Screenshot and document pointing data
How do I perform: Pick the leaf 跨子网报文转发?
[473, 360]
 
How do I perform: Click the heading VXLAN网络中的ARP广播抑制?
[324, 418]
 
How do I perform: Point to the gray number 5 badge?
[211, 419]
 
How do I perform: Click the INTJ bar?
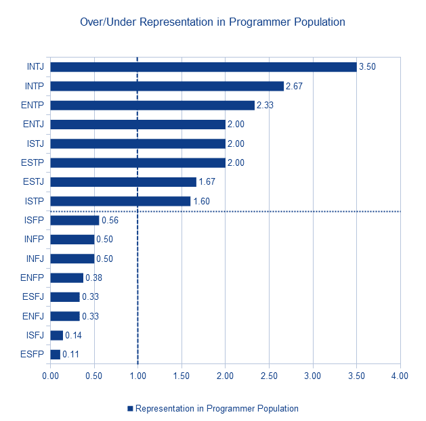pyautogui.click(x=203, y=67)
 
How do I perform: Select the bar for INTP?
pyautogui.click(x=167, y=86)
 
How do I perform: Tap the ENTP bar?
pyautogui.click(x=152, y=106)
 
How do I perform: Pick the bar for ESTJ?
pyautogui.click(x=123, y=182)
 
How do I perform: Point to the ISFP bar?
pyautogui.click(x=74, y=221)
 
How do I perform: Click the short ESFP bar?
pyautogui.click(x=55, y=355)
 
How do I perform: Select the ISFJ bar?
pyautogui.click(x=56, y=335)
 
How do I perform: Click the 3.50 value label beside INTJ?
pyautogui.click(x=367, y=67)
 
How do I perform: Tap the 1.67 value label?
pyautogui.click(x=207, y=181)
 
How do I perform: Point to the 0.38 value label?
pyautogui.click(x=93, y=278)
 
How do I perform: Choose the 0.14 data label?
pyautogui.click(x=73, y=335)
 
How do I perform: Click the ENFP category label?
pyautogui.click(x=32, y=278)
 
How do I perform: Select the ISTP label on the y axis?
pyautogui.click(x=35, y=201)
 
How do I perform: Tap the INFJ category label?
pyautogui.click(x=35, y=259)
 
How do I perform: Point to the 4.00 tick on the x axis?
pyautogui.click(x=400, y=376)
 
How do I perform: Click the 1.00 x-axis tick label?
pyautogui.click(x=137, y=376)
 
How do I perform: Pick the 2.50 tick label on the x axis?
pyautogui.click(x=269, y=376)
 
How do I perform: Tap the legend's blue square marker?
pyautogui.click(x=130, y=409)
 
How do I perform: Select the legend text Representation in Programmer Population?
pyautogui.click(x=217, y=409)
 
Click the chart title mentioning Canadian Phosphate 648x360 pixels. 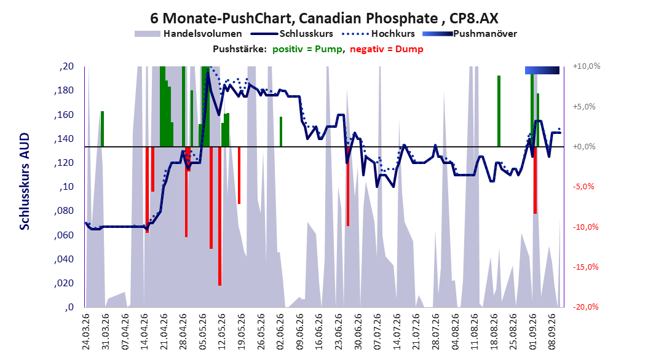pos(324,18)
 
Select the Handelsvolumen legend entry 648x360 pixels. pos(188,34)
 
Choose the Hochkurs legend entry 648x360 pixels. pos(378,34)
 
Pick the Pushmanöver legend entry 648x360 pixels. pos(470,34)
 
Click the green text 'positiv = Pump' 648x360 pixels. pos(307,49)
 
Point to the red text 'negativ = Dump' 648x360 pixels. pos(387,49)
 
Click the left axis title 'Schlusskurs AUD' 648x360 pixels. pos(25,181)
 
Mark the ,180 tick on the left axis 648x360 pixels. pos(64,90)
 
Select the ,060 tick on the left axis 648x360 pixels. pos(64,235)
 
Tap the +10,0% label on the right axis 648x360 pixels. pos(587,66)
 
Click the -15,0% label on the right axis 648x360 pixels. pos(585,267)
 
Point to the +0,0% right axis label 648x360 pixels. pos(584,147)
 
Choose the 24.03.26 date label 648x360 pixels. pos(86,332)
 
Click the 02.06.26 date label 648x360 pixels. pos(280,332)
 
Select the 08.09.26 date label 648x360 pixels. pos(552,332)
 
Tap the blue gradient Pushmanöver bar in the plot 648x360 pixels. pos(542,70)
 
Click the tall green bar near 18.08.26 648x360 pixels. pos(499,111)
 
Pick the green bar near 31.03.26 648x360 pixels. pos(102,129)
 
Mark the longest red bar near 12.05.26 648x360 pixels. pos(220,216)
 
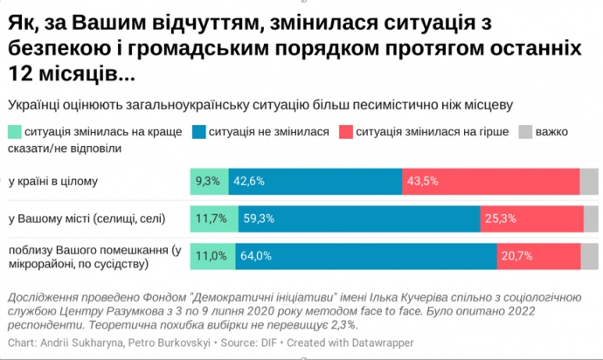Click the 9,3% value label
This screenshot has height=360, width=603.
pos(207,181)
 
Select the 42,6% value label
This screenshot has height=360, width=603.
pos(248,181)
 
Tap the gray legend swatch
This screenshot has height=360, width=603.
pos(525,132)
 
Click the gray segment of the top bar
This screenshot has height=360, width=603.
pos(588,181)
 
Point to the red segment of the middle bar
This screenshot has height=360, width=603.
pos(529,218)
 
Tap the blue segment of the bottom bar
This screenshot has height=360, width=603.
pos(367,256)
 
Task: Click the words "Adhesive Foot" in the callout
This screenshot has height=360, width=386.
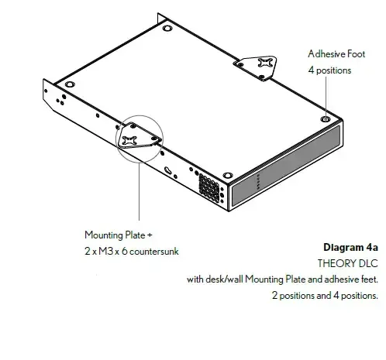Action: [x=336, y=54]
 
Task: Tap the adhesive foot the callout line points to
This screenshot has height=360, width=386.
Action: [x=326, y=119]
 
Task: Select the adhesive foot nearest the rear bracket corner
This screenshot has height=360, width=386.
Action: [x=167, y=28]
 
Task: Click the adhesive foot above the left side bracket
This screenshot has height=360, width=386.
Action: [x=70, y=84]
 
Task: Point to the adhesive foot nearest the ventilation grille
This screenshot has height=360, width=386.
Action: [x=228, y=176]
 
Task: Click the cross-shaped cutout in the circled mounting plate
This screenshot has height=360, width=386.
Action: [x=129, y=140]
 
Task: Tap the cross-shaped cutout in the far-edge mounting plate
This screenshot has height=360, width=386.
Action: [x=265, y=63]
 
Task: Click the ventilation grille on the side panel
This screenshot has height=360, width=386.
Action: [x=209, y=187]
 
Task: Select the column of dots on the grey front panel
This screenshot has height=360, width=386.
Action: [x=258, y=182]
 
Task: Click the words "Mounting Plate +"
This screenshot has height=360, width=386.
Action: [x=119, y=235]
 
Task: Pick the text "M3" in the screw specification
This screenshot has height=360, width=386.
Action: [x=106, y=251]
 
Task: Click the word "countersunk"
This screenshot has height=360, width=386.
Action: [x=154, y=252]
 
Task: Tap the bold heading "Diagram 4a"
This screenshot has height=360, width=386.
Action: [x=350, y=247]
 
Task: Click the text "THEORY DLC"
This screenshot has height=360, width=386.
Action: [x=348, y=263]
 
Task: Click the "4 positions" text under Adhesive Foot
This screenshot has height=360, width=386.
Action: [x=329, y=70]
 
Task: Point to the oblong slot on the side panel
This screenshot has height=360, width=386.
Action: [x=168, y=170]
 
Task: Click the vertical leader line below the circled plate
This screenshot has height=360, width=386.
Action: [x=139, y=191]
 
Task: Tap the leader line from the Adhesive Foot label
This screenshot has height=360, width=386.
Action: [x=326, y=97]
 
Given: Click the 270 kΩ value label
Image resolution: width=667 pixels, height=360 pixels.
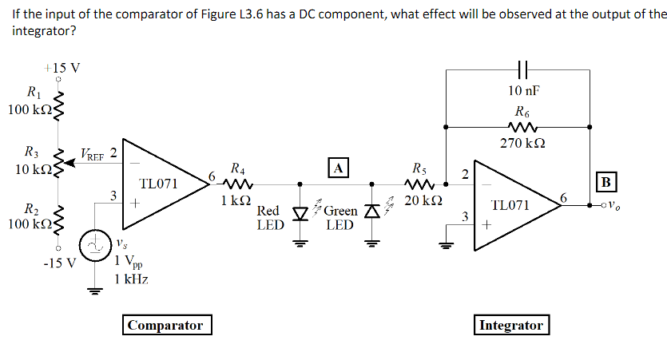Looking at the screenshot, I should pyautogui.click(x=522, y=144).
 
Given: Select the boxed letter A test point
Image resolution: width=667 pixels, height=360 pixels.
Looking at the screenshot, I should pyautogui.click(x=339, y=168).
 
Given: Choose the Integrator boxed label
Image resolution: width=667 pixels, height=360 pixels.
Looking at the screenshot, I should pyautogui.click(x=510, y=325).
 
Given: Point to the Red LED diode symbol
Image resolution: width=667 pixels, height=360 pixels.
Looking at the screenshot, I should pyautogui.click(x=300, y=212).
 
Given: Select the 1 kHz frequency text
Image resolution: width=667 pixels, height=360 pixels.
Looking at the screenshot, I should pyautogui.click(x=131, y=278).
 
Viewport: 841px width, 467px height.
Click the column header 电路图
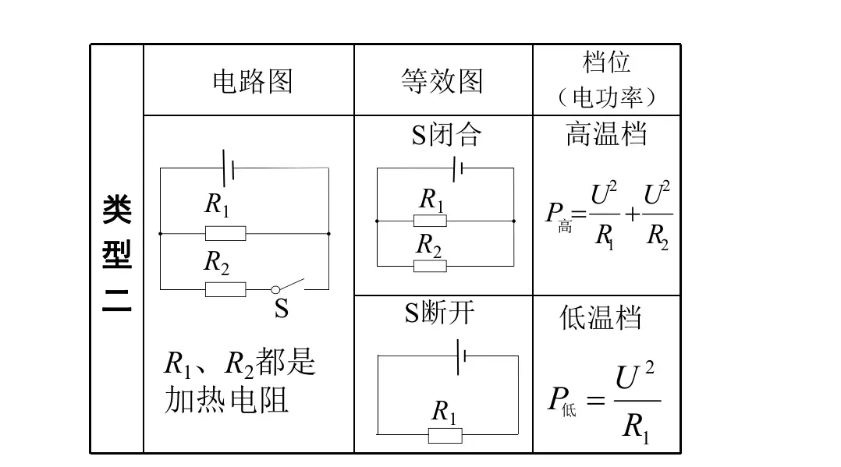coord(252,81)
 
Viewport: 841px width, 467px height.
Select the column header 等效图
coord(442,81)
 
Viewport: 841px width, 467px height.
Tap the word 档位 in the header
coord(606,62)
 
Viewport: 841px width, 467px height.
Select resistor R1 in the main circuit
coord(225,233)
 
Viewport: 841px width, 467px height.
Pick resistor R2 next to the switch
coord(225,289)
...
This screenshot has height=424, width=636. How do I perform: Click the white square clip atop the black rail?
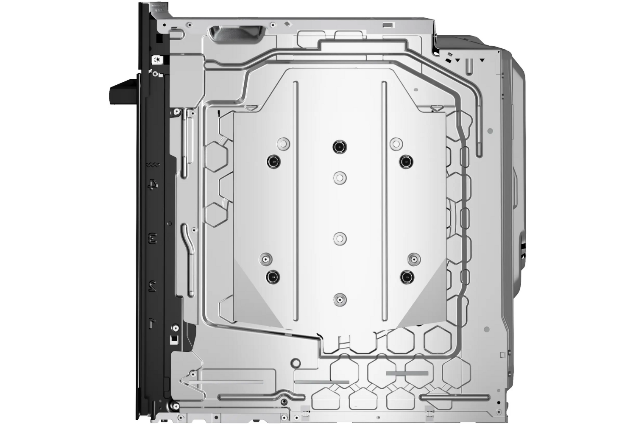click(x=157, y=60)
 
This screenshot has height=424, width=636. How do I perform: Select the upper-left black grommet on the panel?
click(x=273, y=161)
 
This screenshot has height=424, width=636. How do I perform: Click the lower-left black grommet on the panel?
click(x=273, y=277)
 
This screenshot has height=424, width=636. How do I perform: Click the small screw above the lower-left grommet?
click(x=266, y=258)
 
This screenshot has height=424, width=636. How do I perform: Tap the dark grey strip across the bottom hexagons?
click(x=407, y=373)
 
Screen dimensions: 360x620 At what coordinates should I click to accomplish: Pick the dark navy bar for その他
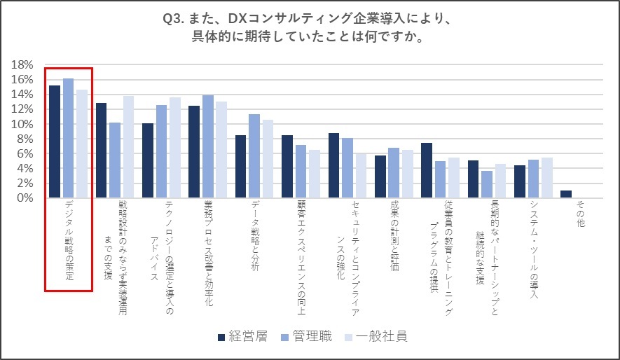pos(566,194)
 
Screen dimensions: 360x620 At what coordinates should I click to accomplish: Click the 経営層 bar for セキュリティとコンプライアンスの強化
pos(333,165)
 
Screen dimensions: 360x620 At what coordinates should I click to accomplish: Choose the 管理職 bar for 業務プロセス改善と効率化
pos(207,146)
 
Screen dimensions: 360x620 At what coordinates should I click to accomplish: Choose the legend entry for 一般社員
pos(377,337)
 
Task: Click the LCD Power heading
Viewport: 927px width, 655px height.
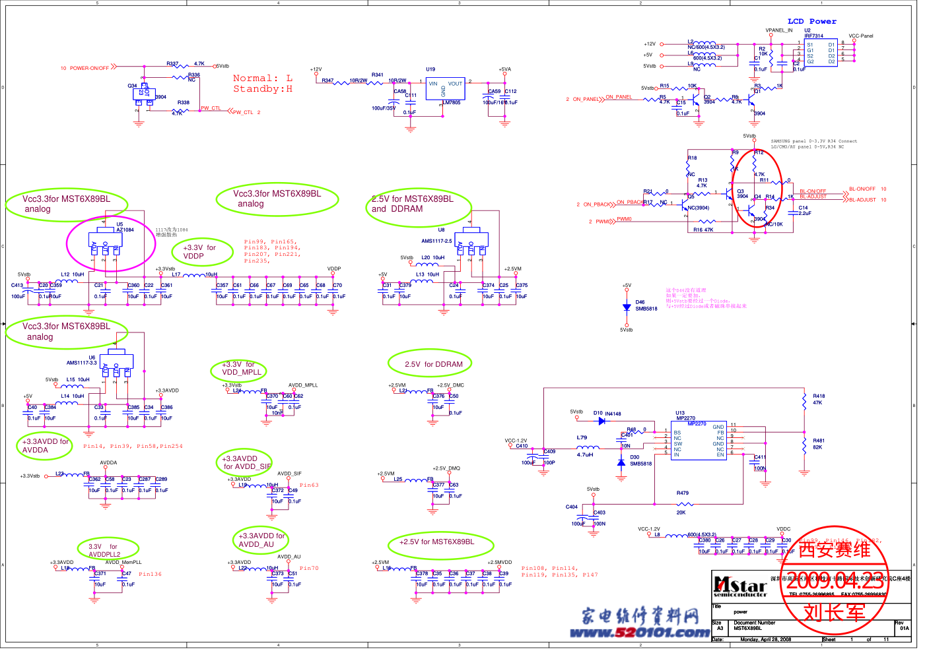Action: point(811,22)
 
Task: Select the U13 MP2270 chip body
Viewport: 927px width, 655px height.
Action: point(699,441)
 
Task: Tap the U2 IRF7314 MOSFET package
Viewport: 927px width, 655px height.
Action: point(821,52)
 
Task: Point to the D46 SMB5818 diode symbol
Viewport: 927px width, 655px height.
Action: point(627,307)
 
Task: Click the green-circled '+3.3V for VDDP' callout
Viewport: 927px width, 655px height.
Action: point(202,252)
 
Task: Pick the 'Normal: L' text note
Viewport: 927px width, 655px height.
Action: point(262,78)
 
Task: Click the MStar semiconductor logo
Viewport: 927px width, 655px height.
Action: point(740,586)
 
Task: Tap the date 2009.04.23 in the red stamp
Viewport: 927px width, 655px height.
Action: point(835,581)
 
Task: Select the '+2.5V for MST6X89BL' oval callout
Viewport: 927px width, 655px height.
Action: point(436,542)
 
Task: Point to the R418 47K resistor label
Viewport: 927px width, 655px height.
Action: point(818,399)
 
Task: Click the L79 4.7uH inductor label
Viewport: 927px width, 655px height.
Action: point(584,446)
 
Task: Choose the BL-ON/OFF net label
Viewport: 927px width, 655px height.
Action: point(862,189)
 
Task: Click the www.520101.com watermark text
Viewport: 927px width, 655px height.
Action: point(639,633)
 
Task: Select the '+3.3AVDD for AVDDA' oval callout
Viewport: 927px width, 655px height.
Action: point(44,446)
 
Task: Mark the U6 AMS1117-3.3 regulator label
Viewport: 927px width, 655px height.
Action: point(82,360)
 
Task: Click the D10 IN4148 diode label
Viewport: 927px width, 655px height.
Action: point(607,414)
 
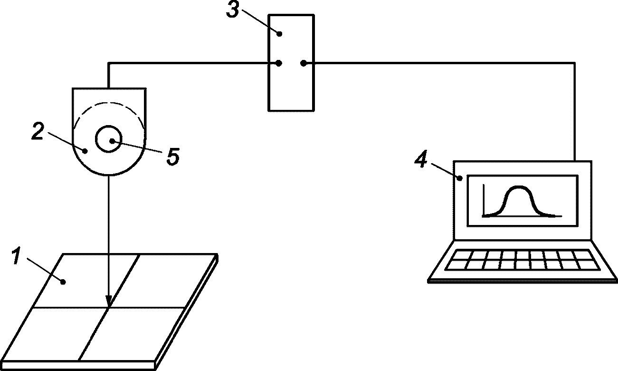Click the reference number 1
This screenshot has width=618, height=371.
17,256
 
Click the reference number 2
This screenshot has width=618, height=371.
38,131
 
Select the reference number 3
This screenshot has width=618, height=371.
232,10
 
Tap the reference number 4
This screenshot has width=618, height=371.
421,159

* The task *
Please gather every line from the items above that contains the word "segment", and copy each one.

* Expected answer *
Click the gray segment of the top bar
Point to the red segment of the middle bar
Tap the blue segment of the bottom bar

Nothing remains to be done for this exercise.